Четыре долгих года по возвращении брата.
– Пьер, ты не понимаешь, что это – его наказание. Определенное орденом наказание. Flagellatio[5]. Верни. И уходи. Или хотя бы не мешай.
– Наказание? – поразился я. – Значит, это ты придумал? Ты?
– Не я, но Господь Бог и святые мученики показали путь очищения. – Отец, поднявшись со стула, подошел ко мне и протянул руку. – Ты ведь хотел идти в монастырь? Я не отпустил тебя, ибо нынешние монастыри – обители порока. Они развращены и извращены, они играют в ученость и святость, кичатся друг перед другом богатствами, тогда как истинный путь святости – лишения. Лишь так можно побороть дьявола, сидящего в каждом из нас.
Он вынул плеть из моей руки и, положив ее в руку Антуана, заставил того сжать пальцы.
– Усмиряя гордыню, усмиряя похоть, усмиряя злобу, усмиряя желания, каковые нашептывает нам дьявол, мы спасемся.
– Но почему он? Почему ты мучишь его, а не меня? – закричал я.
– Он грешен. Он предал Иисуса, подобно Иуде, он отрекся от Бога и братьев, он осквернил себя... каков грех, таково и искупление.
– Не может быть такого греха, который нужно искупать подобным образом!
– Ты, несчастный, желаешь спасти его бренное тело? – голос отца гремел, занесенные кулаки готовы были обрушиться на мою непокорную голову. – Ты плачешь о ранах на плоти, не думая, сколь изъязвлена грехом и пороком, сколь смрадна и отвратна его душа?! Ад! Вот, что ты жаждешь подарить брату своему! Вечные муки в огне, вечные терзания, без малейшей надежды быть спасенным?!
Рука Антуана, испещренная шрамами, дрожала, дрожала и плеть в ней, касаясь окровавленными хвостами грязного пола, дрожали губы, запирая стоны. Дрожали слезы в глазах, скрывая покорность.

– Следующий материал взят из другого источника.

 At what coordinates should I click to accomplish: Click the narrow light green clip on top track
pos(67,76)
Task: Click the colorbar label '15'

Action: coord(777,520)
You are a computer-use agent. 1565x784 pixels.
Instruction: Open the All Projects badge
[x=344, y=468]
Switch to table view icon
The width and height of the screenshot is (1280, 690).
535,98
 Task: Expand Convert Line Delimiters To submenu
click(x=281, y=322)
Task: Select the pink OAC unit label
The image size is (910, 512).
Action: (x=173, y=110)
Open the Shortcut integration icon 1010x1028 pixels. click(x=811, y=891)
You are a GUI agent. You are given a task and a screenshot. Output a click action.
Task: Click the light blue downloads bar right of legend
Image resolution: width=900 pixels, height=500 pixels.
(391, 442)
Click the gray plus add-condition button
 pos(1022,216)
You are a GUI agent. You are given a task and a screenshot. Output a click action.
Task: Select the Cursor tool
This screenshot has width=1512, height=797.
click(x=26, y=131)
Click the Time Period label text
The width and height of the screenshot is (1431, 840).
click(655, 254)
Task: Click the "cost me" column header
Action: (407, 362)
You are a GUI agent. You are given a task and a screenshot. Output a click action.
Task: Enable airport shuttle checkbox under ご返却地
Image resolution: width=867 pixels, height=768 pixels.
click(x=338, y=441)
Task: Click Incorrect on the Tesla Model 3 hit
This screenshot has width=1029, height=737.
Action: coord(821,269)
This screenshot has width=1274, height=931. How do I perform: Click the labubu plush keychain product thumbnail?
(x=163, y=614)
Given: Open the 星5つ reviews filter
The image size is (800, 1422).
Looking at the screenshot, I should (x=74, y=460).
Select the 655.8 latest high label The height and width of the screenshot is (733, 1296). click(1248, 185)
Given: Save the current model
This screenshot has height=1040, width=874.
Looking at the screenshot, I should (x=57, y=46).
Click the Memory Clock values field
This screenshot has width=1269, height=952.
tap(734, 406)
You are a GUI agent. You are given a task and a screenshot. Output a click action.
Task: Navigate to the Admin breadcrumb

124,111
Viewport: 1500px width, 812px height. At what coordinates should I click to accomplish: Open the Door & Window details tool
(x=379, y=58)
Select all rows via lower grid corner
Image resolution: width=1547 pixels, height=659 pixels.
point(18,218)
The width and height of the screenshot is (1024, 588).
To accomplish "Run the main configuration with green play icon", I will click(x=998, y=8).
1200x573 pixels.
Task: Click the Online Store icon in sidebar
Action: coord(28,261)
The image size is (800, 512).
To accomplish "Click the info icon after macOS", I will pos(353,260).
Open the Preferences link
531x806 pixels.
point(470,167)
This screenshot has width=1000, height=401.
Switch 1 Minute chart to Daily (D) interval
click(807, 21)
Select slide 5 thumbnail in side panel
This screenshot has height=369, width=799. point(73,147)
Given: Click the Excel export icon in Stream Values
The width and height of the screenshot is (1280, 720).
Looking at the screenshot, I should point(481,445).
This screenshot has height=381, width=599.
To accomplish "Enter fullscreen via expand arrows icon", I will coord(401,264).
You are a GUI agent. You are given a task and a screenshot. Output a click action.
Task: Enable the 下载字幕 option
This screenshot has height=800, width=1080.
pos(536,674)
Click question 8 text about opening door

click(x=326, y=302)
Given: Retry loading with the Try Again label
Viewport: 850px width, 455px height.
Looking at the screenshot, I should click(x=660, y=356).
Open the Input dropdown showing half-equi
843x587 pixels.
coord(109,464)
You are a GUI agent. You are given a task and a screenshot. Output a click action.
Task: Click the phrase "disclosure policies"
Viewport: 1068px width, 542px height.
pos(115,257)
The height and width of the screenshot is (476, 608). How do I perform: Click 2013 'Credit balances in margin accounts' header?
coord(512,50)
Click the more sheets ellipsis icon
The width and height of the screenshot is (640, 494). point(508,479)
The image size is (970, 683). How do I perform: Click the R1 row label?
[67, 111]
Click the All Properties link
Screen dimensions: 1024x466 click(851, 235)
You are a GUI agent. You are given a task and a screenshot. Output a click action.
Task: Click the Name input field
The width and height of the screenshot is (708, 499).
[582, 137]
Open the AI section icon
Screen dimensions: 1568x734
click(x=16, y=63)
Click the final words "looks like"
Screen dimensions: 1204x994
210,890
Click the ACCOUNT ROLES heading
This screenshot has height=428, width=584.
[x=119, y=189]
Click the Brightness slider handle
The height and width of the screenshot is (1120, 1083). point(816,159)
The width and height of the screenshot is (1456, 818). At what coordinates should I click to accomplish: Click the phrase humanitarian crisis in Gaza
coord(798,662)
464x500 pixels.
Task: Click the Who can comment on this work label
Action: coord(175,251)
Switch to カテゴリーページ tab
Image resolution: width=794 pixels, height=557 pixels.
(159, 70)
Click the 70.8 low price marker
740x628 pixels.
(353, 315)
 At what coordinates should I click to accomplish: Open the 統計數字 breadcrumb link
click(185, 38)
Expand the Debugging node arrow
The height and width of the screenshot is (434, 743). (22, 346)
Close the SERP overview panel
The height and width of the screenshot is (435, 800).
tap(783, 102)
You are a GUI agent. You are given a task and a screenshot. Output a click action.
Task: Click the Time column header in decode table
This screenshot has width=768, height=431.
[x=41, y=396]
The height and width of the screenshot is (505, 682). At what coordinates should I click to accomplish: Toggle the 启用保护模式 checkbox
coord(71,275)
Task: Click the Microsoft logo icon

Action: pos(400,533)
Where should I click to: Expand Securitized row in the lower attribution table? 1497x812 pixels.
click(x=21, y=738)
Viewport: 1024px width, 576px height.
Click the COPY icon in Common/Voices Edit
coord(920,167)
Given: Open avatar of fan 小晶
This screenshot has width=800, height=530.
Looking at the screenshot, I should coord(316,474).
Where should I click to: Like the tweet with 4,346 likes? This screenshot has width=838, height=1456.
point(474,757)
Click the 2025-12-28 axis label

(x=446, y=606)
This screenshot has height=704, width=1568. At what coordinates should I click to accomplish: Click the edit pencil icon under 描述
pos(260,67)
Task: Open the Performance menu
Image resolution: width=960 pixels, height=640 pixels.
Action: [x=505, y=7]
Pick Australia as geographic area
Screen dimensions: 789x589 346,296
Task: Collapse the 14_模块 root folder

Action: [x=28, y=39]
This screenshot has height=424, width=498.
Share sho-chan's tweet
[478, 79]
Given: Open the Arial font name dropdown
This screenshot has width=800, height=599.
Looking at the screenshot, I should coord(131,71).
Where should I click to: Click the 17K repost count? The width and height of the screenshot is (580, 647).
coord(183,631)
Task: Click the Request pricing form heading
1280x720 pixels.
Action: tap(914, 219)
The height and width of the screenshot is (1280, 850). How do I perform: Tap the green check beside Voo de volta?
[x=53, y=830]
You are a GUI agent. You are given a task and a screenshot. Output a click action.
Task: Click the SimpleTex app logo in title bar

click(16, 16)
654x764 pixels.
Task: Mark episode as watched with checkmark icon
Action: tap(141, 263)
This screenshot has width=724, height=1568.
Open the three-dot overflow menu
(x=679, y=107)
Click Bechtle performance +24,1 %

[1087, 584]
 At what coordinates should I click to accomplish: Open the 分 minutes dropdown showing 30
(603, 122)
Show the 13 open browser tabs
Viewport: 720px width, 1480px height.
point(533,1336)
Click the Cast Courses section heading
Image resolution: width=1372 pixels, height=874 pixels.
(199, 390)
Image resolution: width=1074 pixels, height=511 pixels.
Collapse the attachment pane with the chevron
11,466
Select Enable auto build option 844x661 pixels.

– Уйди, – повторил я, снова вставая между отцом и братом. – Господь милосерден. Господь не может желать от него подобного.
– Откуда тебе, нечестивому, ведомо, чего может желать Господь? И сказано, что будет человек влачить жизнь земную в муках, и только страданиями искупит грех первородный и иные грехи! Ты же, слабовольный, сам сгинешь в геенне огненной, но и брата с собой утянешь. Ибо грешен он! Грешен!
Я не позволил ему прикоснуться к Антуану, ярость, каковую вызвали в сердце моем эти слова, захлестнула меня с головой, лишив всякого рассудка. Видимо, жила и во мне отцовская буйность нрава, дремала до поры, а теперь, пробудившись, заволокла очи безумием.